In a synagogue on the Sabbath, Jesus sees a woman who has been bent over and unable to straighten up for eighteen years. He calls her forward and says: Woman, you are set free from your infirmity. He puts his hands on her and immediately she straightens and praises God. The synagogue ruler is indignant: there are six days for work, why heal on the Sabbath? Jesus replies: You hypocrites! Doesn't each of you on the Sabbath untie your ox or donkey from the stall and lead it out to give it water? Then should not this woman, a daughter of Abraham, whom Satan has kept bound for eighteen long years, be set free on the Sabbath day? He calls her a daughter of Abraham. She belongs to the covenant people. Her healing is not a violation of the Sabbath. It is its fulfilment.

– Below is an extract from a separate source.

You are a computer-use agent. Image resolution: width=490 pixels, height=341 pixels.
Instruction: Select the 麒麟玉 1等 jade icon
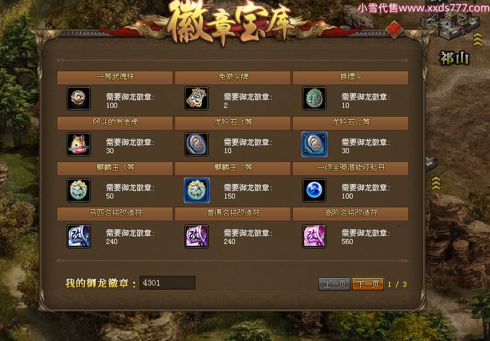[x=79, y=190]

Warned by some Pharisees that Herod wants to kill him, Jesus calls Herod a fox and announces that he must press on to Jerusalem: no prophet can die outside Jerusalem. Then he breaks into lament: Jerusalem, Jerusalem, how often I have longed to gather your children together, as a hen gathers her chicks under her wings, and you were not willing. The image of God as a mother hen is one of the tenderest in all Scripture. Jesus weeps, not for himself but for the city that is about to kill him. Divine love grieves over the rejection it cannot force.
Brothers and sisters, Luke 13 returns again and again to urgency: repent now, not later. The fig tree has one more year. The bent woman has been waiting eighteen years and today is her day. Jesus is on his way to Jerusalem and the hour is coming. The invitation of this chapter is simply: do not wait. Whatever repentance you have been deferring, whatever healing you need to ask for, today is the day. The gardener is still digging around the roots.
Lord Jesus, you long to gather us under your wings as a hen gathers her chicks. We come to you now, not when we are ready, not when we have sorted ourselves out, but now, in our brokenness and our delay. Gather us. Straighten what is bent in us. And grant us the grace of timely repentance. Through Christ our Lord. Amen.